Stored data entries:
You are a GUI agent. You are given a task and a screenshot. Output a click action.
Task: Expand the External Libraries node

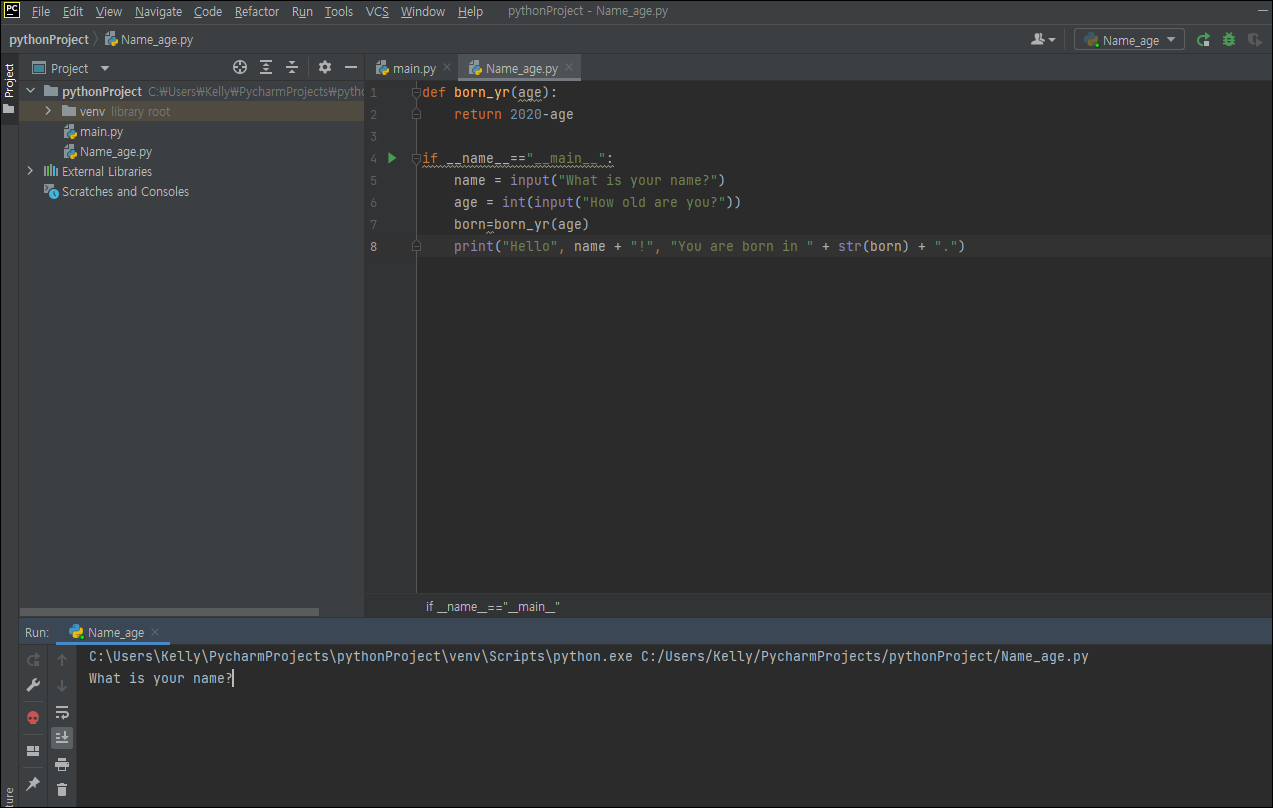pyautogui.click(x=30, y=171)
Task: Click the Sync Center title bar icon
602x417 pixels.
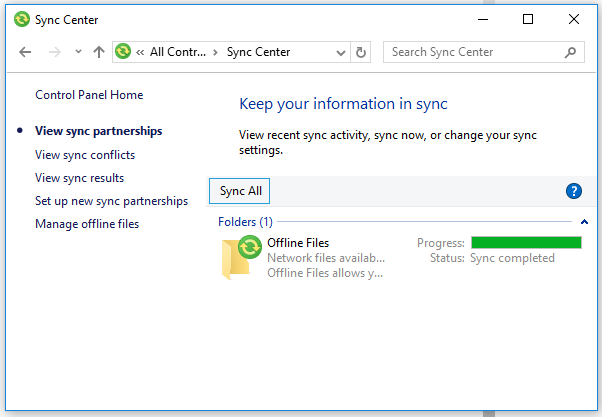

Goal of the exercise: With the pictures omitted, reproduce the data above exactly.

Exercise result:
You are a GUI agent. You are given a task and a screenshot. Output a click action.
Task: Expand the External Libraries node

pyautogui.click(x=30, y=171)
Task: Click the Sync Center title bar icon
602x417 pixels.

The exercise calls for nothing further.